In an attempt to solve a question, I wrote the following gnu-awk
script and ran into an issue with sort (should have read the manual first).
From the manual:
Because IGNORECASE affects string comparisons, the value of IGNORECASE also affects sorting for both asort() and asorti(). Note also that the locale's sorting order does not come into play; comparisons are based on character values only.

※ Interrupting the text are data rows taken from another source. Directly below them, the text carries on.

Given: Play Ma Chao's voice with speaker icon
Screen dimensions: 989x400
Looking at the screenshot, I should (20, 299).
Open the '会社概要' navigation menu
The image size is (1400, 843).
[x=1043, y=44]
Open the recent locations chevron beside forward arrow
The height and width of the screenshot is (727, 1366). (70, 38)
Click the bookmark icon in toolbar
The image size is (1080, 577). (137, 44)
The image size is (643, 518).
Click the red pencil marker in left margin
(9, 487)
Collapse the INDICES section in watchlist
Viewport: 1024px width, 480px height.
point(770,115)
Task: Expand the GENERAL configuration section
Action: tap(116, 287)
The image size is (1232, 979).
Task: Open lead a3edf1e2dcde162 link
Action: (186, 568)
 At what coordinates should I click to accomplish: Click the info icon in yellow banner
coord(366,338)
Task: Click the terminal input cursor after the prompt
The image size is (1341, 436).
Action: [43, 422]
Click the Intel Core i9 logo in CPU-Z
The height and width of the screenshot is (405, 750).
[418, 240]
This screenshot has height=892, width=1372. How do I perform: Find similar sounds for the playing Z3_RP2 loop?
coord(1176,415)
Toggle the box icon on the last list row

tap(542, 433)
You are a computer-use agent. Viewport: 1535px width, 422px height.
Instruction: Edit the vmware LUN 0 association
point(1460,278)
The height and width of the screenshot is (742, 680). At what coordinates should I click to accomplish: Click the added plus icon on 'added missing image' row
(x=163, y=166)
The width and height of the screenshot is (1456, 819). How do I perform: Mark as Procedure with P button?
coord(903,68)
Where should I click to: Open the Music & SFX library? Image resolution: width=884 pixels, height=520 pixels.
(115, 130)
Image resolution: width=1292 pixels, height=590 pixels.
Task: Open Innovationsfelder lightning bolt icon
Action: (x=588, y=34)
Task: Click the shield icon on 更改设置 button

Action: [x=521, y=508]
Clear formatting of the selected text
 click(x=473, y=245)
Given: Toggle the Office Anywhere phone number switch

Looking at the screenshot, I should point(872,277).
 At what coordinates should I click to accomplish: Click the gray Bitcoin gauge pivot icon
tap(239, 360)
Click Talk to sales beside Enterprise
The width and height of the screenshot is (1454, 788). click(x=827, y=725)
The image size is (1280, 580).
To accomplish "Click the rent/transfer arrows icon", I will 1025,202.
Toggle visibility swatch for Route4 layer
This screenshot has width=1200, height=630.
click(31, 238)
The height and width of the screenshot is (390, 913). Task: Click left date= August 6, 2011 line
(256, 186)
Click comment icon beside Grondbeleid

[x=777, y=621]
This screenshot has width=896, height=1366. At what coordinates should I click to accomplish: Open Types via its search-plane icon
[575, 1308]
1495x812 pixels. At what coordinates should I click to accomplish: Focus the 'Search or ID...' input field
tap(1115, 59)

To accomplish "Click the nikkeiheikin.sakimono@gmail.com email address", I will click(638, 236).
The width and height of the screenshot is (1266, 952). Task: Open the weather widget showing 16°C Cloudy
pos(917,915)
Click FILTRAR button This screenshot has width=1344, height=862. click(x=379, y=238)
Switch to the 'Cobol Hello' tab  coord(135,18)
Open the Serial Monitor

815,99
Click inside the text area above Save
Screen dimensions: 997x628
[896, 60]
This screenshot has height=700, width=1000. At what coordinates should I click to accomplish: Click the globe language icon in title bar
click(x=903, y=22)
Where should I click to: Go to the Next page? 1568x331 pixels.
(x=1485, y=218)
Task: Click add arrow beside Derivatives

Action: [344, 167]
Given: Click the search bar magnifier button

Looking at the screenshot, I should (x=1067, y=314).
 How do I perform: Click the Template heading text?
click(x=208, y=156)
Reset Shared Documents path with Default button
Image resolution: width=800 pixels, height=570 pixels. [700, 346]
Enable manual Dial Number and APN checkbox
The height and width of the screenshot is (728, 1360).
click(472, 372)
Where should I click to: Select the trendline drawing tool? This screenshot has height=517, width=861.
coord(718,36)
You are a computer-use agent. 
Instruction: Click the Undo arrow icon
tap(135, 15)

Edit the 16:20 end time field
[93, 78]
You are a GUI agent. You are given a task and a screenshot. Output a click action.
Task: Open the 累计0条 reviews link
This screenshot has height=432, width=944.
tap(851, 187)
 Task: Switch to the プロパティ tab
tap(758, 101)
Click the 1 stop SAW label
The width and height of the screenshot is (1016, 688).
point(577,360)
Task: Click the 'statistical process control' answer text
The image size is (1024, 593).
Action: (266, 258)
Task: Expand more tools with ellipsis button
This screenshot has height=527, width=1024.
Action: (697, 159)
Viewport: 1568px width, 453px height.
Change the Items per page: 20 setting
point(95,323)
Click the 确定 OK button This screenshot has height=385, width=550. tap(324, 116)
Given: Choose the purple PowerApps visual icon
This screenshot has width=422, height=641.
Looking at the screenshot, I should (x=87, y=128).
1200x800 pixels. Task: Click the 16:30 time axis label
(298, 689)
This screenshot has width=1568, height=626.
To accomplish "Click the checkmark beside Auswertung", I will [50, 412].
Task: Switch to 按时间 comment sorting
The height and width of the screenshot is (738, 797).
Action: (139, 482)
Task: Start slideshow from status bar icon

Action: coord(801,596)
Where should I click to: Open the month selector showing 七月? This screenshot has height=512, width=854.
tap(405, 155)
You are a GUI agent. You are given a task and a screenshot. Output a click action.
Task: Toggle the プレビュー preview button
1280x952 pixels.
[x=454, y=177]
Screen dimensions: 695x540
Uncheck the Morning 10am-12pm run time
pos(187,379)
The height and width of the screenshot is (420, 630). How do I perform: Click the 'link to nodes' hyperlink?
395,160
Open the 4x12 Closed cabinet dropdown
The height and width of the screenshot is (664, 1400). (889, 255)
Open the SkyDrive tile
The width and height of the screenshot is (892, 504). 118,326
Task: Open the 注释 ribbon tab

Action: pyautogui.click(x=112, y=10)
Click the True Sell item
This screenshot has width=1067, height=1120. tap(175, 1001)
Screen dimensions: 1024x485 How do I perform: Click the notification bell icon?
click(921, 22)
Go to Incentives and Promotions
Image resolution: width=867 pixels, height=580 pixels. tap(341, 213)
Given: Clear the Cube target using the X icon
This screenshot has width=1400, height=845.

This was the proposed solution:
awk '{
lines[$0]=length($0)
}
END {
for(line in lines) { tmp[lines[line],line] = line }
n = asorti(tmp)
for(i=1; i<=n; i++) {
split(tmp[i], tmp2, SUBSEP);
ind[++j] = tmp2[2]
}
for(i=n; i>0; i--)
print ind[i],lines[ind[i]]
}' file
aaaaa foo 9
aaa foooo 9
aaaa foo 8
aaa foo 7
as foo 6
a foo 5
aaaaaaa foooo 13
I tried adding 0 to force numeric type, however wasn't able to reach the desired output. Is there a way we can simulate numeric sort in awk/gawk
?
Input File:
aaa foooo
aaaaaaa foooo
a foo
aaa foo
aaaaa foo
as foo
aaaa foo
Desired Output:
aaaaaaa foooo
aaaaa foo # Doesnt matter which one comes first (since both are same size)
aaa foooo # Doesnt matter which one comes first (since both are same size)
aaaa foo
aaa foo
as foo
a foo
The numbers shows in the script output is just for illustration on how sorting was done.